APC mutation and tumour budding in colorectal cancer

Department of Molecular and Cellular Pathology, University of Queensland, Queensland 4006, Australia.
Journal of Clinical Pathology (Impact Factor: 2.92). 02/2003; 56(1):69-73.
Source: PubMed

ABSTRACT To determine the frequency of tumour budding and somatic APC mutation in a series of colorectal cancers stratified according to DNA microsatellite instability (MSI) status.

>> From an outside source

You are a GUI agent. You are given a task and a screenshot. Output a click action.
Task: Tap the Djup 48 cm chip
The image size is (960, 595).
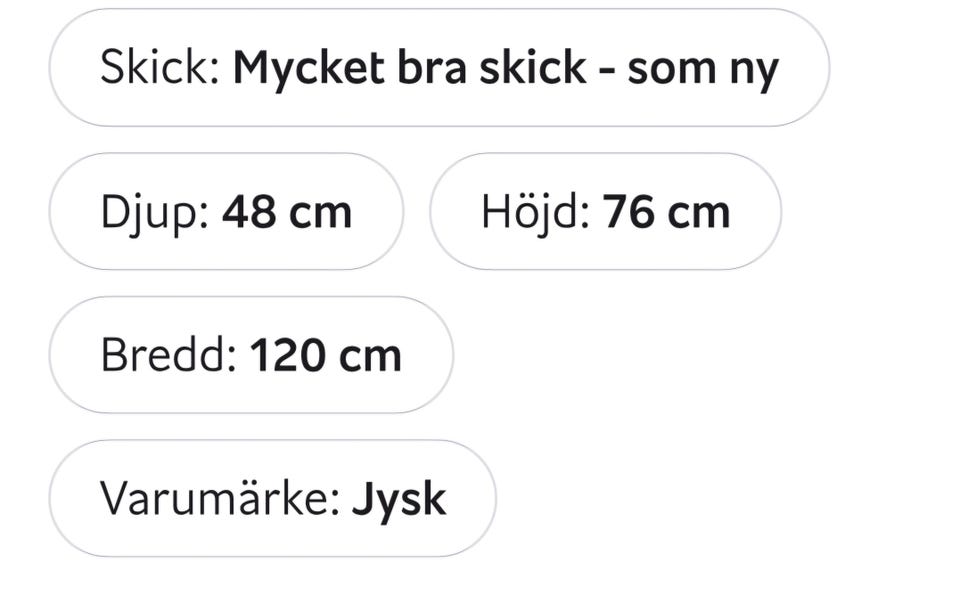226,212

Material/Methods: Ninety five colorectal cancers were genotyped for APC mutation in the mutation cluster region (exon 15) and scored for the presence of tumour budding at the invasive margin in haematoxylin and eosin stained sections. A subset was immunostained for beta catenin and p16.
The frequency of both somatic APC mutation and tumour budding increased pari passu in cancers stratified as sporadic MSI high (MSI-H), hereditary non-polyposis colorectal cancer (HNPCC), MSI low (MSI-L), and microsatellite stable (MSS). Both budding and APC mutation were significantly less frequent in sporadic MSI-H cancers than in MSI-L or MSS cancers. Tumour buds were characterised by increased immunostaining for both beta catenin and p16.
Tumour budding is associated with an adverse prognosis. The lack of budding in MSI-H colorectal cancer may account for the improved prognosis of this subset and may be explained by an intact WNT signalling pathway and/or inactivated p16(INK4a).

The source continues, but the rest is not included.